Sunlight sparkles on rippling water. The bay seems calm this morning. The level surface looks like linen, flat except for the creases that catch the light.
Once the kayak is a little way from shore long waves roll toward me. The crests are more than two meters apart, and the height from trough to crest is at least thirty centimeters. The prow of the boat rises and falls. The kayak tilts a little as the waves come from the north-east as I move north. The depth of each stroke with the paddle changes as I try to catch the same amount of water to keep the boat straight.
Turning back toward home, the wind is in my face. Flags flap from the docks out toward the water. Gusts make the water swirl. The crests, still rolling toward me raise the prow as they hit. Now I am confused: which way are they going? How is it that they seem to come toward me no matter which direction I travel?
I stop, watch as crests hit the shore, press rocks up and in, then pull them back with a musical rattle. I can see that they arrive at the shore from the north-east, which means that they are coming from behind my left shoulder. They seem to be moving against the wind.
A part of my mind works out that the waves and I travel at different speeds, and they are coming at an angle so I am always crossing them. But that does not explain their relation to the wind.
On days when the wind is strong and from the east, powerful waves grow tall, are driven by the wind, pushed by air to pound the land. At other times, the currents seem more complicated.
With the pool on the farm, a frog jumping in caused ripples to spread from the point of entry. The circles slowly spread across the smooth surface, fading back to stillness. Where the ripple touched the uneven shore, they bounced, encountered the next incoming ripple, cancelling some, doubling others.
I remember this phenomenon, vaguely, from ancient physics classes. We would drop a marble in a wave-tank and watch how the waves spread evenly until they encountered the side and bounced back, meeting the incoming waves. I think there was a formula that could predict the resulting pattern, but that math is beyond me now.
What math would be required to explain Georgian Bay?
When a boat passes, the wake can be seen. In the kayak, I judge how fast the boat was going, how strong the wake will be, whether it is augmented by waves, whether I need to turn the prow into the wake so I don't rock too much.
Sometimes, a set of rolling waves comes at me, like the wake of a boat, but there is none I can see. Did a boat pass beyond the horizon? It seems unlikely that the wake would endure that long, but I also didn't feel a gust that could have caused this.
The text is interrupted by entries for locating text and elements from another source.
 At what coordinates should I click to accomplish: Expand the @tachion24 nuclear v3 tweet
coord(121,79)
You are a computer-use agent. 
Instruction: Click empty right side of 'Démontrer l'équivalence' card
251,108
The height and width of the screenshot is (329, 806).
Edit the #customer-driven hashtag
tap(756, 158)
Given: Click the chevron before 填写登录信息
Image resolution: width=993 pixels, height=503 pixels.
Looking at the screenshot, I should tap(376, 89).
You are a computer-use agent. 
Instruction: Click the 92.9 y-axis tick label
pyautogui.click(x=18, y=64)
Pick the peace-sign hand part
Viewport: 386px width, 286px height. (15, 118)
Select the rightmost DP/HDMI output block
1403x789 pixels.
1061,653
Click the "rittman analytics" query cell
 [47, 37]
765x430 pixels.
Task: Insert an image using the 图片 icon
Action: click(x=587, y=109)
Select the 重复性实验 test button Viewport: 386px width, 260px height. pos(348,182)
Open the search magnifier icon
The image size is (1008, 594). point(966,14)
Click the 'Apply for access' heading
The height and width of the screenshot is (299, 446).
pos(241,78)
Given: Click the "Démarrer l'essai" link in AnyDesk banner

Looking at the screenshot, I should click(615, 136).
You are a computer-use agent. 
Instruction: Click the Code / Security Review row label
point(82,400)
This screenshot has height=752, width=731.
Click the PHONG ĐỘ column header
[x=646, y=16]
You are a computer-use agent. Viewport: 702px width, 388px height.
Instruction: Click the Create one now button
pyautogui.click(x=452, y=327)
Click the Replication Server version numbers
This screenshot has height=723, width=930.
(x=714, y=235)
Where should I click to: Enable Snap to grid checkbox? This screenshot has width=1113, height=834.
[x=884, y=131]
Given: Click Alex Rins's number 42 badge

Someone recently told me that a wind from the west will push water from Lake Huron into Georgian Bay, raising the water level here. This person's house is right down on the shore, so the level matters to them, especially this year. An east wind will push water between Tobermory and Manitoulin out into the lake. That might explain some of the movement I cannot see the cause of.
Another factor is Cape Commodore. My house is well outside the sheltered bay at Owen Sound. Just a couple kilometres north, the land bends and Colpoys Bay begins. Griffeth Island sits just off the Cape. A west wind will blow across Colpoys Bay and hit the island. Water pushed from the west will follow the narrow bay, then encounter the open space beyond Cape Commodore. Will waves spread and bend? Perhaps some bounce off the island, come back to meet water pushed from the west, and as happens in the wave tank, some troughs will be cancelled, some crests doubled.
I guess.
Some mornings, with a light breeze from the south, gentle ripples move north. Occasionally, the water is still as a flat sheet--never glass--with a mist hovering above it. Most of the time, I take a real good look at the complex wave pattern before heading out onto the bay.
Cathy Hird lives on the shore of Georgian Bay.